Somewhere waiting to be found is a painting of a swift parrot which could provide the final piece of a puzzle, a mystery that has left bird-watchers and the art world guessing for three decades.
The story of the painting could read like an Agatha Christie mystery. It started the day Susan Lester was commissioned to produce a portfolio of paintings for a limited-edition, two-volume book to commemorate the 150th anniversary of the Examiner newspaper in Launceston.
Susan worked for four years to produce the finely detailed paintings, collaborating with noted ornithologist and Queen Victoria Museum and Art Gallery curator Dr Bob Green. She also spent much time observing the birds in the bush and drawing museum specimens to ensure accuracy.
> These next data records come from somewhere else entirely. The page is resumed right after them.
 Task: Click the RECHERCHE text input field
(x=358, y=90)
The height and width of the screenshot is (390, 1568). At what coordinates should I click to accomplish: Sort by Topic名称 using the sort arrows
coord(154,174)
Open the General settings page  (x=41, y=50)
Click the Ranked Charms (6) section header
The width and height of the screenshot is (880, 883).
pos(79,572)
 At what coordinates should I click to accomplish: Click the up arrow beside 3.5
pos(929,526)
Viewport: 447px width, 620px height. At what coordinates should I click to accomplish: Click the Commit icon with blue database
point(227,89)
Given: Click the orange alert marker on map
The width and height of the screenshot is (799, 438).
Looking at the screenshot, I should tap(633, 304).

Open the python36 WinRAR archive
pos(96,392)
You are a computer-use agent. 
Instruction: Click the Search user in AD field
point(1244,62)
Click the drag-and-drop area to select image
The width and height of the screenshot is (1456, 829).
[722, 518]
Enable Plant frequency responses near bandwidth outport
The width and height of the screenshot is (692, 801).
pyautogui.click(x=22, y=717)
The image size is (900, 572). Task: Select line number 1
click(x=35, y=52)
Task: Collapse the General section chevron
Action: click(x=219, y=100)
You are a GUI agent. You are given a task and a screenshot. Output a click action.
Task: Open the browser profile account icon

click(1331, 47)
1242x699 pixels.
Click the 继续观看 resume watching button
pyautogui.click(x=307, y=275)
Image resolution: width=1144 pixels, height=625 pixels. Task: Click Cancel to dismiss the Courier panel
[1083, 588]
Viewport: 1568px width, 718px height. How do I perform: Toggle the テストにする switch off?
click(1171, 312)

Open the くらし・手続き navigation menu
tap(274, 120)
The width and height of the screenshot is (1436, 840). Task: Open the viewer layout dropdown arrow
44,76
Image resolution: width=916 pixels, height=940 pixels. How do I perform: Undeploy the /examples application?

But as she delivered the paintings, the Examiner’s parent company ENT was caught in the 1989 Tasmanian political bribery scandal, and company chairman Edmund Rouse was jailed.
Susan heard no more about the book and tried in vain to discover what had happened to her artwork. She had hoped the book could launch a career as an artist but she had to return to the profession she had trained in – radiography – and painting once again became a hobby. She had been banking everything on the book.
Almost a decade after the commission was completed, an accountant in Hobart’s WIN commercial television studio, previously owned by Rouse, found the paintings buried at the bottom of a safe. He took them to the Tasmanian Museum and Art Gallery, where curators helped identify the collection. WIN generously donated the paintings to TMAG, and 40 were displayed in the Bond Store in 2001 in a stunning exhibition.
Susan had received recognition at last for her paintings but she never really got over the disappointment of the book not being published.
“She was devasted,” said her sister, University of Tasmania academic, Libby Lester. “The artwork had represented four years of her time.”
Susan died after a short battle with cancer last year and her family decided to finally publish the book as a tribute to her. The project has revived the hunt for the last picture in the collection, the missing swift parrot, but efforts to track it down have so far drawn a blank. Susan had taken a picture it after she completed the commission and from this the book’s designer, Lynda Warner, has created a ghost, a silhouette for the book, which proclaims: “The Swift Parrot is Missing”. The image is intended to be a reminder of what the Australian environment has already lost and stands to lose. The swift parrot is critically endangered.
The hunt goes on, meantime, for the swift parrot painting. Although it’s too late for the book, the painting would make the Susan Lester Collection at the TMAG complete.